Editor: Mark O'Byrne

Shrinkflation: no one left untouched

600 new words entered our official lexicon this week as the Oxford English Dictionary announced the latest new additions to their online records.

One of the words reportedly up for consideration was shrinkflation. It did not make the final cut and as a result continues to be defined by the authority as ‘portmanteau, made from combining shrink: ‘to become or make smaller in size’, with the economic sense of inflation: ‘a general increase in prices and fall in the purchasing value of money’.

In order for a word to be accepted into the OED it must have been in use for at least five years. But the latest list suggests that this isn’t the case and exceptions can be made. The inclusion of ‘superbrat’, a word which is usually associated with the behaviour of John McEnroe in the 1970s, actually dates back to the the 1950s.

Yet, shrinkflation continues to elude the world’s authority on the English language. This seems bizarre to us given both the word and the phenomenon and something consumers have been experiencing for a number of years.

Although it is understandable in the context of an important consumer, financial and economic issue which is being largely ignored by financial analysts, financial advisers, economists and the media.

We first covered the shrinkflation phenomenon back in 2014 when we reported how  Dr. Philippa Malmgren had highlighted this ‘shrinkflation’ trend in a new book.

Shrinkflation: a new phenomenon?

As we mentioned last week, shrinkflation is a phenomenon that is not unique to the current financial crisis. In 1916 The Seattle Star ran a front-page story on the issue, ‘“[Inspectors] went from bakery to bakery Thursday checking up on the bread situation…And here is what they found: ten-cent loaves of bread have shrunk from 32 ounces to 22 ounces, and standard 5-cent loaves, that used to weigh 16 ounces, now average 11 ounces.”

Search Graph for Shrinkflation (Google)

Granted, back in 1916 the word ‘shrinkflation’ was not in use but it had a place firmly in the economy. Use of the word shrinkflation has been picking up pace since at least 2012. We can see this by the examining the search history for the phrase on Google.

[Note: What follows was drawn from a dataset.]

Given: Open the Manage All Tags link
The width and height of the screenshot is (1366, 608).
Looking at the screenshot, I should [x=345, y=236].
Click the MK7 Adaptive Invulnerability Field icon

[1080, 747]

You can clearly see a peak in the search for the term in November 2016. It was at this point when news of the newly designed Toblerone hit the British newspapers. Mondelez, Toblerone’s manufacturers had announced they would be reducing the bars from 170 grams to 150 grams in the UK which would affect the shape.

Mondelez’s justification for the change was due to an uptick in ‘many ingredients’ prices’, the company specifically blamed the drop of the euro against the Swiss franc in January, and an increase in cocoa prices over the last three years.

Cocoa Prices - Money Week

It’s not just Toblerone fans who are feeling the pinch on chocolate bars. Creme Eggs and Quality Street (other British high street favourites) have been shrinking, with price remaining the same.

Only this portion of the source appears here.